A new survey reveals that one in seven people believe that the world will end this year, in accordance with the Mayan calendar. Thank goodness, some say.
While many may not really enjoy the sound of doomsday and the world's end, many others appear to be slightly relieved, even hopeful that the time has come. Avoiding taxes, not having to pay off an insurmountable amount of debt, the chance of a happier humanity? Those are just a few things that some hopefuls are looking forward to if the world actually does meet its demise.
Could the world ending be a good thing?
"It's not so much as I believe it. It's that I kind of wish it would happen," EvilChihuahua wrote on the Huffington Post blog. "Wipe this scourge called the human race off of the Etch-A-Sketch, and try again over the next billion years. Maybe the next crop will have the good sense to find that money and power isn't everything."
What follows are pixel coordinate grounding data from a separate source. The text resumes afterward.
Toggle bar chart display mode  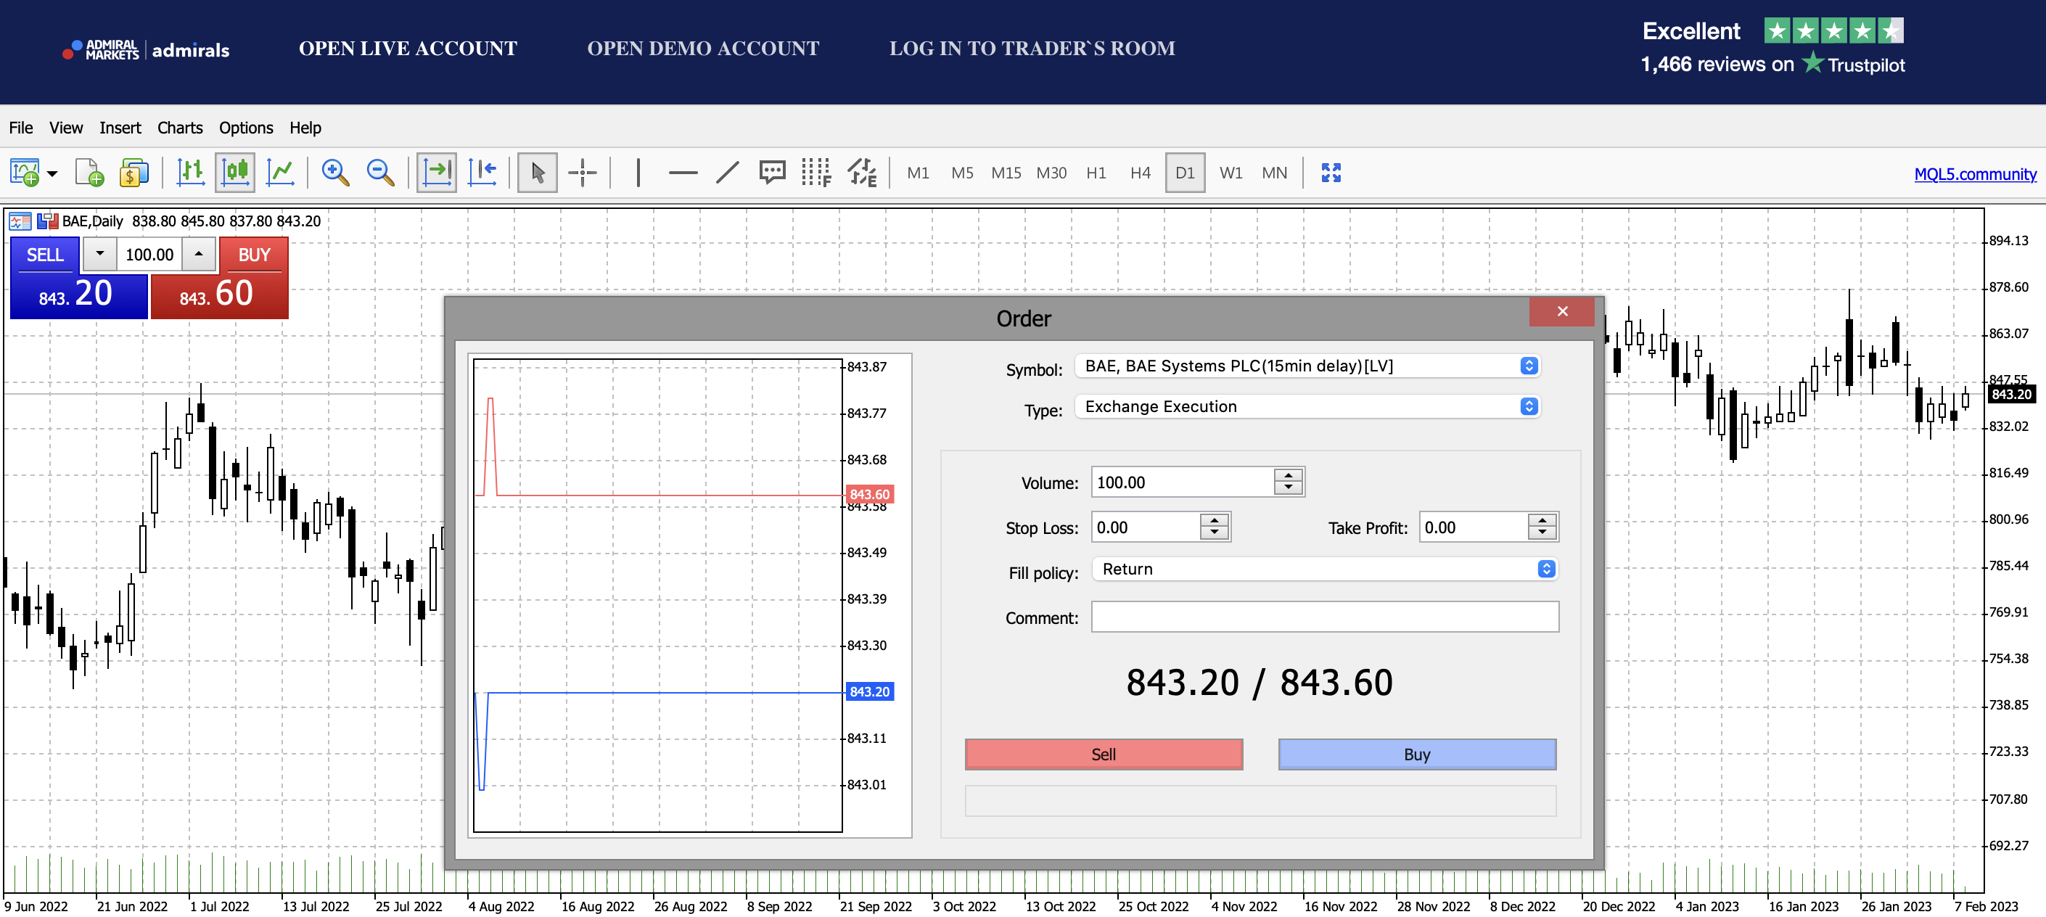pyautogui.click(x=190, y=172)
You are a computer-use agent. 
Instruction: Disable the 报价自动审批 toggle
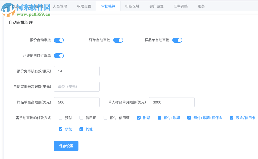tap(59, 40)
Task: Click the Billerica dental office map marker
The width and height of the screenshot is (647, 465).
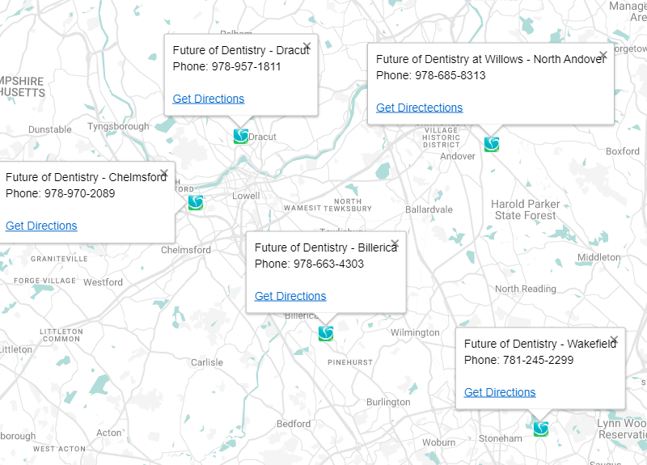Action: tap(326, 333)
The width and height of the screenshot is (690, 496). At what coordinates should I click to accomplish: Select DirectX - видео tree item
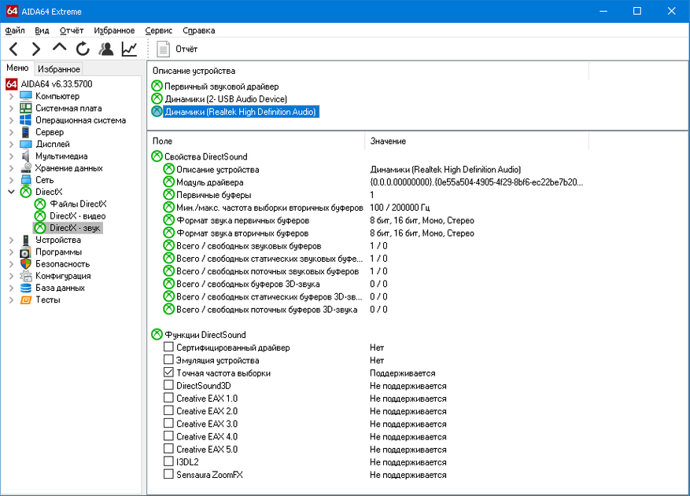point(77,216)
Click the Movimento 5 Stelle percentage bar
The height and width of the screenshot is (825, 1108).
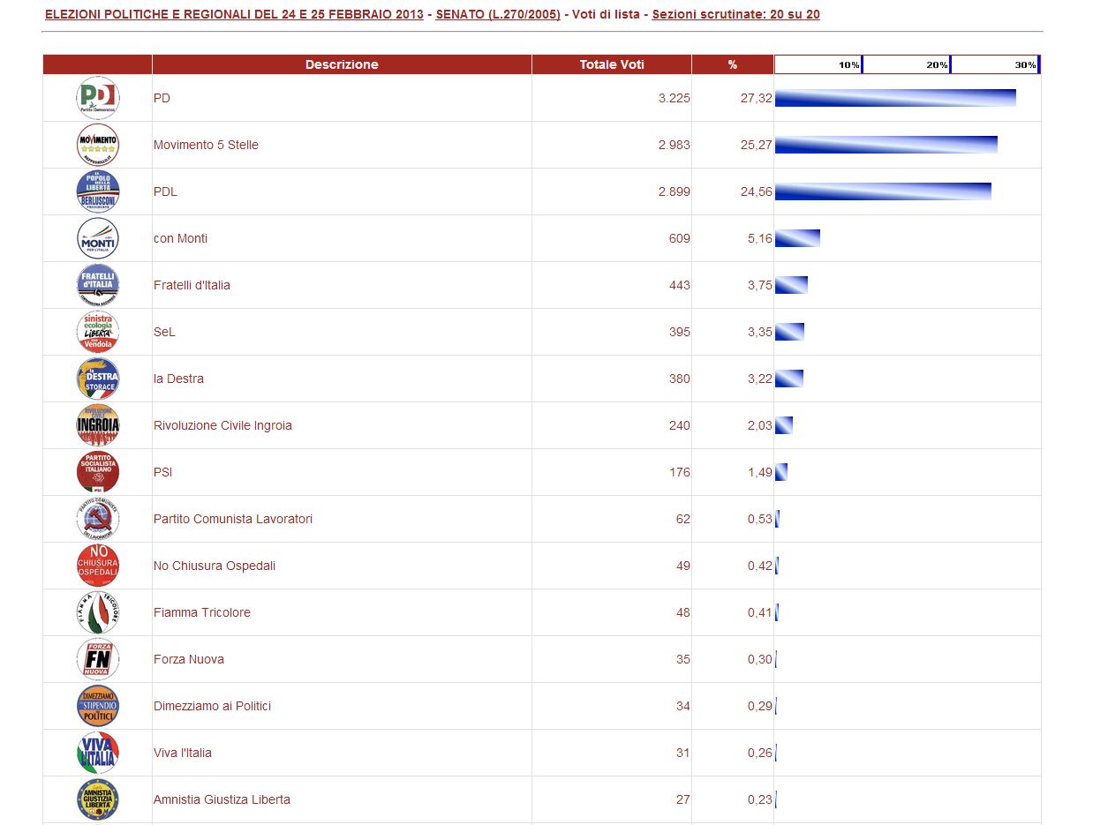(x=886, y=145)
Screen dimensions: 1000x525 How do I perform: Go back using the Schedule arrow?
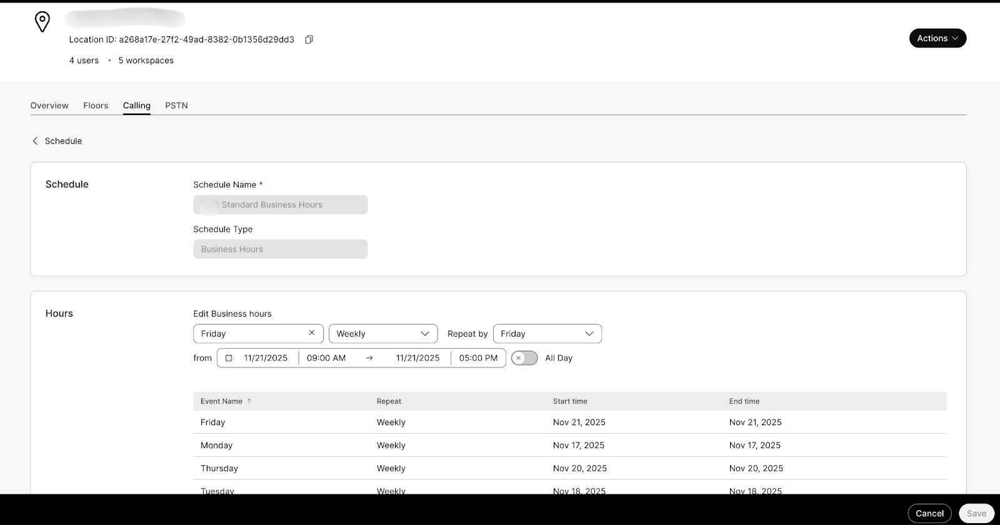pyautogui.click(x=36, y=141)
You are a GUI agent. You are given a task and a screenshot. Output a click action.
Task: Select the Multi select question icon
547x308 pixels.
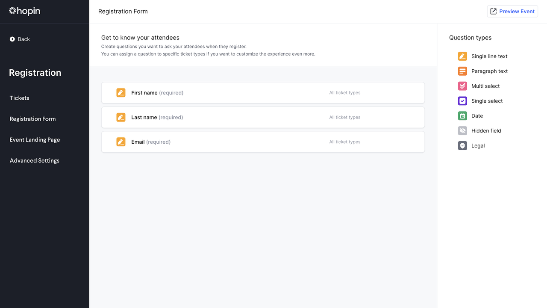pos(462,86)
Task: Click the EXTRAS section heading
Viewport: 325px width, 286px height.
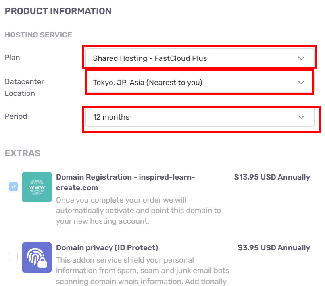Action: tap(23, 153)
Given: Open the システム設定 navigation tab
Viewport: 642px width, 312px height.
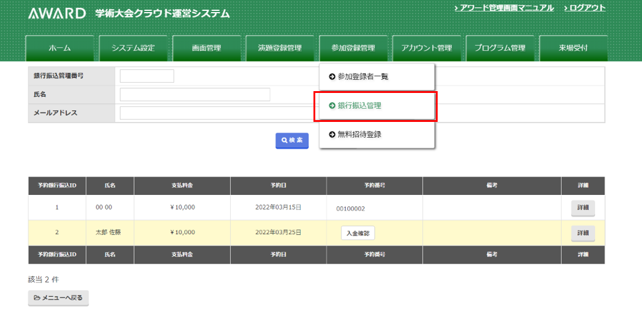Looking at the screenshot, I should [133, 48].
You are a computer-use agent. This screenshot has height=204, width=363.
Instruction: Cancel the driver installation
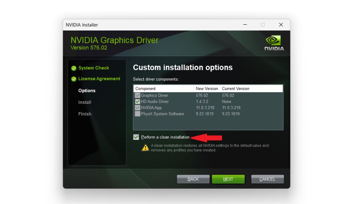(267, 179)
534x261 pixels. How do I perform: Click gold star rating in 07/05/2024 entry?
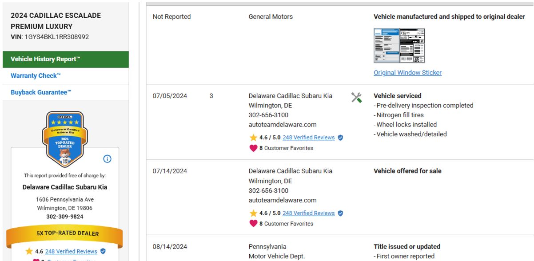point(253,138)
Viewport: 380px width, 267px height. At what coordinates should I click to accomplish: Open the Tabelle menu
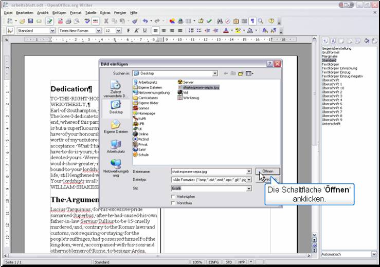(x=91, y=12)
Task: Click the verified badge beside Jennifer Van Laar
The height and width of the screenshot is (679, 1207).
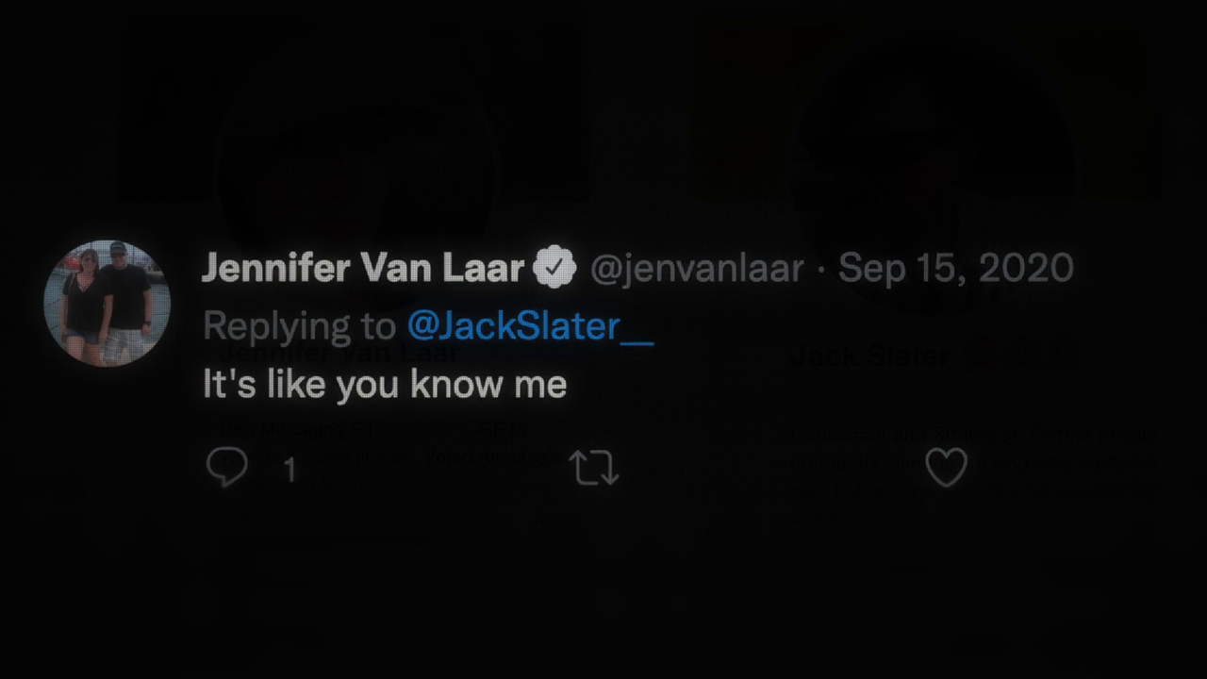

"Can I FINALLY stop paying my mortgage????" AngryKitteh asked. "And all those credit cards too!" DevonTexas added in response.
So just how many people actually believe that this year will be their last? A surprising 10 percent, according to a poll conducted by Reuters. 15 percent believe the world will end in their lifetime.
"Whether they think it will come to an end through the hands of God, or a natural disaster or a political event, whatever the reason, one in seven thinks the end of the world is coming," Keren Gottfried, research manager at Ipsos Global Public Affairs which conducted the poll for Reuters, said.
However what 10 percent of the world believes doesn't matter too much to some people.
"If Americans would believe less and think more; just think, of how much more progress we would make as a nation," Hillbilly49 added.
"The sheer scope of stupid things 10% of the population believe [sic] in would make you choke on your coffee," Taylor123 wrote.
What else does the world believe in? If a large number of the world's population believe the world will end, an even greater number of Americans have suggested that we may just live to see the new world after all, but perhaps in a more spiritual sense.
"Nearly half of Americans say they believe in ghosts, or that the dead can return in certain places and situations," a 2009 CBS survey revealed.